De la misma manera que este reconocimiento no constituye atentado alguno a las legítimas creencias religiosas de las personas, tampoco la imposición de materias afines a la tolerancia, la libertad de pensamiento, la democracia y el respeto por los derechos humanos debe entenderse como una restricción al derecho de los padres de darle la educación a sus hijos con los principios valóricos que mejor les parezcan. Si a aquellos contenidos que se orientan a favor del progreso, se les quiere agregar en colegios privados, complementariamente, el adoctrinamiento religioso, no debería haber oposición, siempre que con este último no se pretenda reemplazar a los otros.

Este proyecto es apenas un paso más en una nación que, a pesar de estar inserta en una comunidad que busca decididamente el progreso cultural de sus habitantes, como es la europea,  no ha podido cortar sus lazos con el enorme poder que ha gozado el catolicismo hasta ahora. La propia Constitución de 1978 en su artículo 16, junto con declarar “la libertad ideológica, religiosa y de culto”, sella el privilegio y discrimina a favor de la Iglesia Católica , al ser la única que identifica por su nombre, garantizándole además relaciones de cooperación por parte de los poderes públicos. Eso significa que cada ciudadano español, independientemente de sus creencias en materia religiosa, debe contribuir, a través del pago de sus impuestos, a sostener las actividades de esa iglesia en particular.

Es por lo demás preocupante observar con cuánta beligerancia reacciona una jerarquía eclesiástica integrista, cuando siente que sus privilegios están amenazados. Lejos de considerar los valores que conlleva el laicismo, en cuanto a la formación de ciudadanos con mentalidad amplia y democrática, que garanticen una sana convivencia al interior de la sociedad, intentan hacerse fuertes a través de organizaciones de padres y apoderados para levantar la desobediencia y el incumplimiento de la norma legal, basados en el sofisma de ser depositarios de la moral divina.
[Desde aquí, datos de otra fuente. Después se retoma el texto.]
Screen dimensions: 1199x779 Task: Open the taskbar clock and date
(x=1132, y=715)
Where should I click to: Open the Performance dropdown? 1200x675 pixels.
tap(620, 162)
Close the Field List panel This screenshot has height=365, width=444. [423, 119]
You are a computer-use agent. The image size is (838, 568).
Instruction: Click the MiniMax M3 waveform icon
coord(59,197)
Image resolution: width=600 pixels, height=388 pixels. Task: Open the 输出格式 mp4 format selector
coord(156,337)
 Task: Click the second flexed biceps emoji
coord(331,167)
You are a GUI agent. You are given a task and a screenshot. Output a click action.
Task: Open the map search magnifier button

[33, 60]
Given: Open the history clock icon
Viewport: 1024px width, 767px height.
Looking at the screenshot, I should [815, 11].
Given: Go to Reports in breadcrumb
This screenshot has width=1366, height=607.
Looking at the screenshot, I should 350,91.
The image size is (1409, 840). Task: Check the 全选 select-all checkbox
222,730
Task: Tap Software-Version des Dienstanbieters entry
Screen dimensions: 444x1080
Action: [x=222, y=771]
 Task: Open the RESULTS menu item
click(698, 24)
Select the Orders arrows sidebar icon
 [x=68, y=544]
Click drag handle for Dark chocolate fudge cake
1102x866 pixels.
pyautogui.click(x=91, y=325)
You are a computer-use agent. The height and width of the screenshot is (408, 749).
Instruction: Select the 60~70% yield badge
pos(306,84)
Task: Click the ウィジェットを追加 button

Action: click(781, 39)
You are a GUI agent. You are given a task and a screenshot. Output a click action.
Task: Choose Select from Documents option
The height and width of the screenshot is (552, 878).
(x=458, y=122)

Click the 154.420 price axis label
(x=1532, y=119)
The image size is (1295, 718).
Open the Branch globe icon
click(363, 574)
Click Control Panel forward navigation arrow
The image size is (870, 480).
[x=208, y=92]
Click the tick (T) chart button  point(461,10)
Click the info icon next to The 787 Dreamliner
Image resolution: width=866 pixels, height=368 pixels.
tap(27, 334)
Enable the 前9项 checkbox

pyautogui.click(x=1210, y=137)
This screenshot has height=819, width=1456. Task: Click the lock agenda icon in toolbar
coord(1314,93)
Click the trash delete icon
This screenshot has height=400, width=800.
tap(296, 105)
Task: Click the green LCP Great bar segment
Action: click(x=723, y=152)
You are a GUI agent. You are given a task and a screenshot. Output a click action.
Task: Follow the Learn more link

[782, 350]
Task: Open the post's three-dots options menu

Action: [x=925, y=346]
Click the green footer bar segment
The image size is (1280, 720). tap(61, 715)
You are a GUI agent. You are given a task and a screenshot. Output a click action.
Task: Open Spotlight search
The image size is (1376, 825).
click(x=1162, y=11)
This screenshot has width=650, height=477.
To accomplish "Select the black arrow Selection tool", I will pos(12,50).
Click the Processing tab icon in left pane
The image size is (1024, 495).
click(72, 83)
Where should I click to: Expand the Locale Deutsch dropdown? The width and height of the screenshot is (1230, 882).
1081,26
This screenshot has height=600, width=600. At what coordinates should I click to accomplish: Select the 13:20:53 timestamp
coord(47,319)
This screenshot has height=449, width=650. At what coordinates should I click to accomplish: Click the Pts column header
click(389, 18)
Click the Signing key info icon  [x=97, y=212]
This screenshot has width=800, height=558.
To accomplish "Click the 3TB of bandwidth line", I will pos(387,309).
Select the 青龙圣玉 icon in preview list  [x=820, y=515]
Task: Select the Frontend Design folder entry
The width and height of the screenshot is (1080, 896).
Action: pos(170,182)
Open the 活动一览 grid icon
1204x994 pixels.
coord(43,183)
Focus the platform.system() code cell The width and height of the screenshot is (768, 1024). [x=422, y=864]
En vez de luchar por valores como la solidaridad, la austeridad y el crecimiento espiritual de las personas frente al materialismo, el consumismo y el hedonismo que caracteriza el modo de vida de muchos jóvenes de hoy, apelan a lo más reaccionario de la sociedad para desconocer la legitimidad democrática y, como en el pasado, promover divisiones de imprevisibles consecuencias.